Teks Sumber ::
════════════════
Jawahir Assaf, 42, tinggal bersama keempat anaknya di tenda bersama 18 orang lainnya di sebuah kamp pengungsi di Lembah Bekaa, Lebanon. Rumah pemotongan hewan terdekat tekah menarik datangnya tikus, yang tak jarang menggigit anak-anak mereka.
Selama bertahun-tahun, ia dan penghuni kamp lainnya bertahan hidup dengan bekerja di pertanian terdekat atau berdagang komoditas dasar. Sekarang, ancaman virus corona membuat mereka terkurung tanpa penghasilan.
“Setelah 13 hari, kami kehabisan makanan,” kata Assaf.
Banyak pengungsi juga menderita gizi buruk dan kondisi kesehatan lainnya yang bisa membuat mereka rentan. Di Bangladesh, di mana sekitar 860.000 Muslim Rohingya melarikan diri sebagai pengungsi dari penganiayaan rezim biadab di Myanmar, pihak berwenang takut musim hujan akan menyebabkan air limbah meluap ke tempat penampungan, dan mungkin menyebarkan virus corona.
“Kami takut virus itu membunuh banyak orang di seluruh dunia,” kata Marjuna, seorang pengungsi Rohingya yang berusia 18 tahun di Kamp Kutupalong. “Kami tidak tahu cara menghentikannya.”
════════════════
[Data acuan tangkapan layar]
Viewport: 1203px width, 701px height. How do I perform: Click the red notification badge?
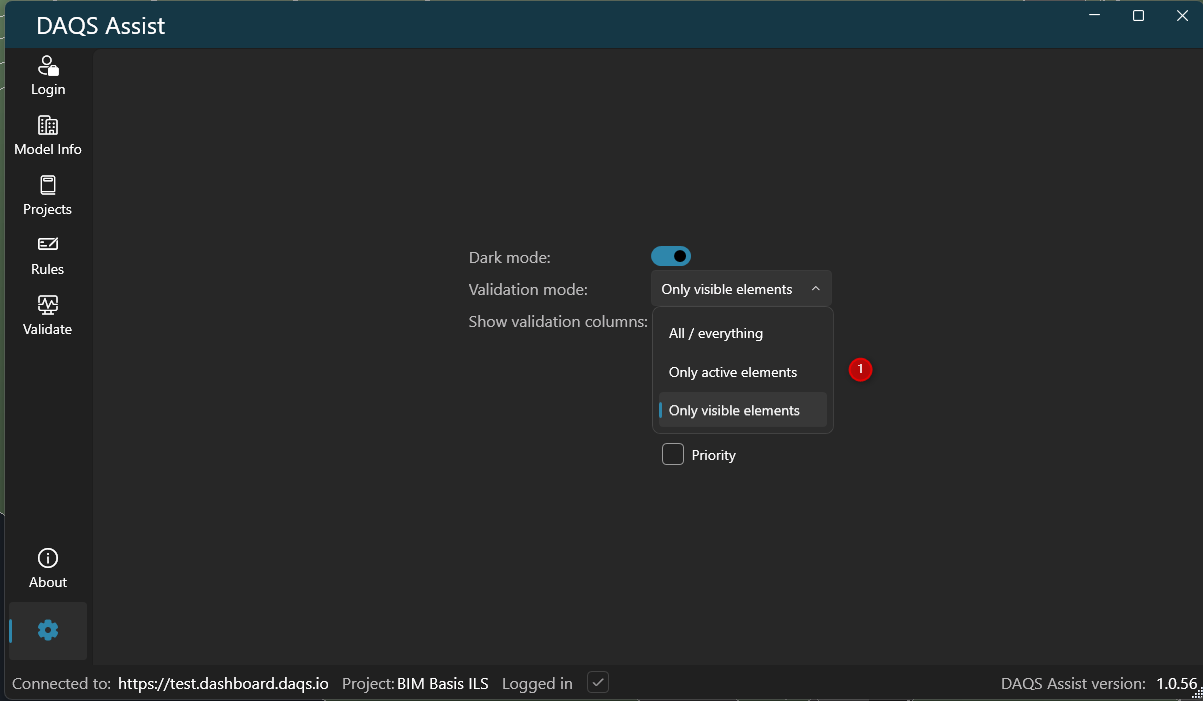(x=860, y=370)
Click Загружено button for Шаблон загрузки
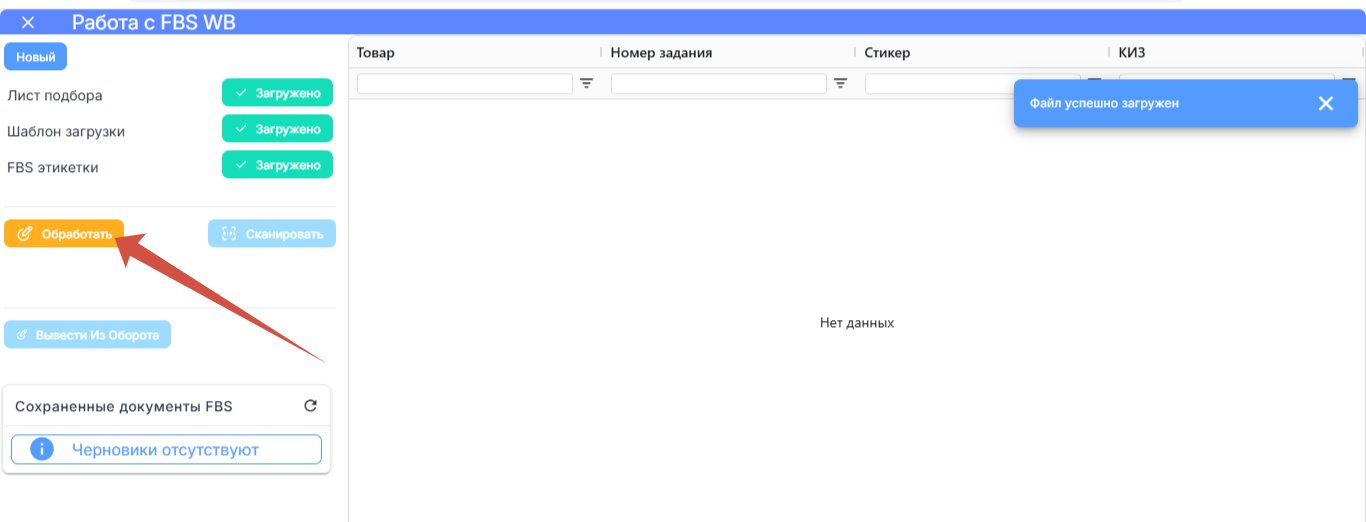The width and height of the screenshot is (1366, 522). click(277, 129)
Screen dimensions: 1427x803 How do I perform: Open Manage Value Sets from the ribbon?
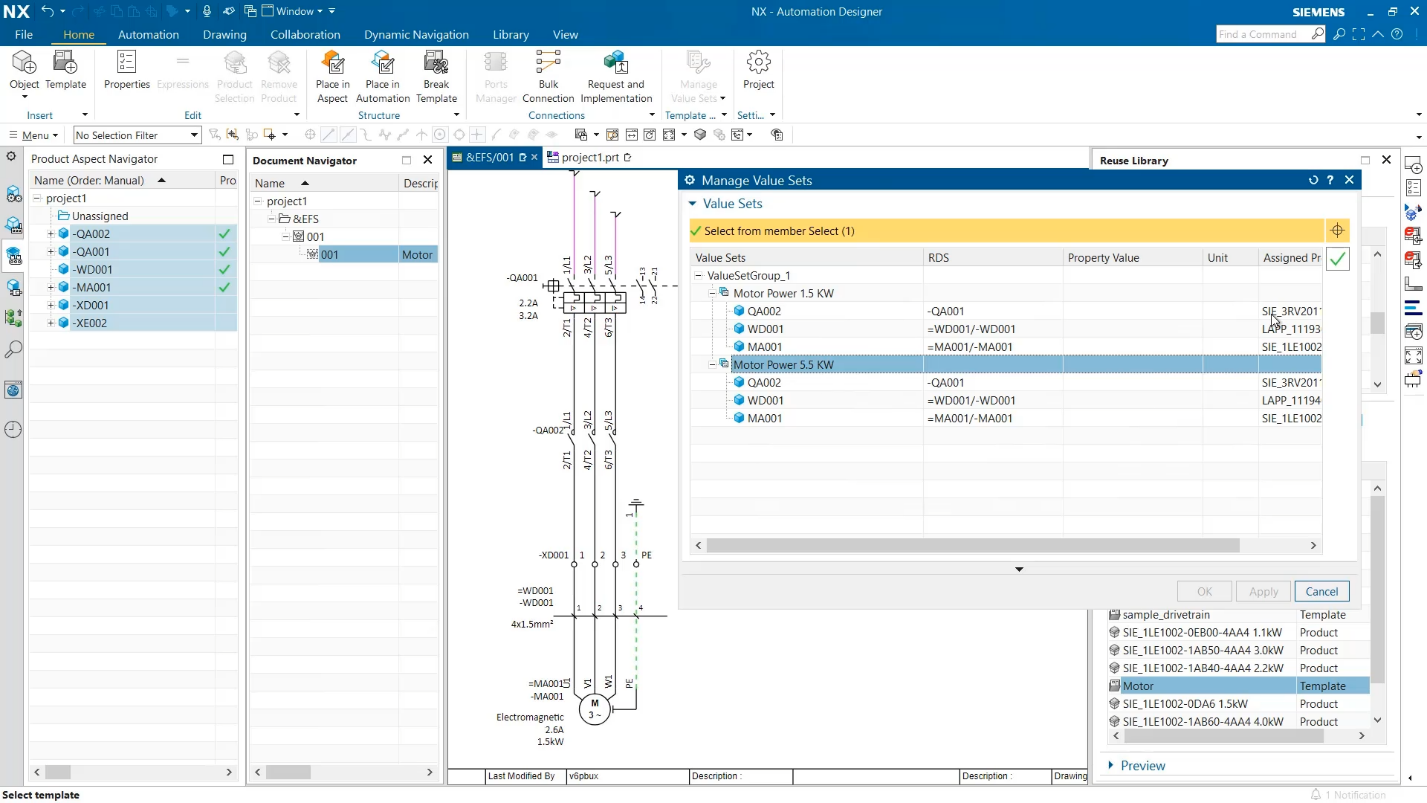coord(697,70)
════════════════
Soal Latihan ::
A - Tulis ulang seluruh bagian teks tentang pengungsi dari "Banyak pengungsi juga" hingga "menyebarkan virus corona.". Ganti "tempat penampungan" dengan "tenda-tenda pengungsi".
B - Lanjutkan teks tentang para pengungsi itu, dimulai setelah kalimat terakhirnya.

Kunci Jawaban ::
A -
Banyak pengungsi juga menderita gizi buruk dan kondisi kesehatan lainnya yang bisa membuat mereka rentan. Di Bangladesh, di mana sekitar 860.000 Muslim Rohingya melarikan diri sebagai pengungsi dari penganiayaan rezim biadab di Myanmar, pihak berwenang takut musim hujan akan menyebabkan air limbah meluap ke tenda-tenda pengungsi, dan mungkin menyebarkan virus corona.

B -
Kurangnya informasi di kamp telah meningkatkan rasa panik di antara orang-orang yang sudah menghadapi banyak kecemasan. Di Bangladesh, pemerintah membatasi akses internet seluler bagi banyak orang Rohingya, menciptakan kekosongan informasi yang memungkinkan rumor berkembang:
Makan bawang putih atau daun dolar akan menangkal virus, para pengungsi Rohingya mendengar hal itu. Orang beriman tak akan tertular penyakit. Mereka yang dinyatakan positif harus dibunuh untuk menghentikan penularan.
Pekerja kemanusiaan bahkan mengatakan mereka telah dipandang dengan curiga sebagai kemungkinan pembawa penyakit. Setidaknya dua orang telah diserang, kata seorang staf kamp.
“Kami berusaha memperbaiki kesalahan penafsiran, tetapi kurangnya jaringan seluler membuat sangat sulit untuk mengeluarkan pesan yang benar tentang kesehatan dan kebersihan,”kata Marie Sophie Pettersson, spesialis program untuk Perserikatan Bangsa-Bangsa, di kamp Rohingya.
Badan-badan bantuan yang kelelahan melihat, krisis kesehatan dan ekonomi di Barat akan berarti lebih sedikit uang untuk para pengungsi. Beberapa orang takut bahwa orang-orang di negara-negara kaya akan lebih sedikit khawatir tentang orang-orang miskin ketika mereka merasa terancam di rumah masing-masing. “Ketika para pemimpin dunia bersiap untuk yang terburuk di dalam negara mereka, seharusnya mereka tidak boleh meninggalkan mereka yang tinggal di luar negara mereka,” kata Jan Egeland, sekretaris jenderal Dewan Pengungsi Norwegia.
Pekerja bantuan memperingatkan bahwa penyebaran virus di Barat juga dapat menghambat kemampuan organisasi bantuan untuk merespons. Pembatasan perjalanan mempersulit pekerja bantuan untuk mencapai daerah yang terancam. Yang lain berharap pandemi ini akan menghasilkan empati global.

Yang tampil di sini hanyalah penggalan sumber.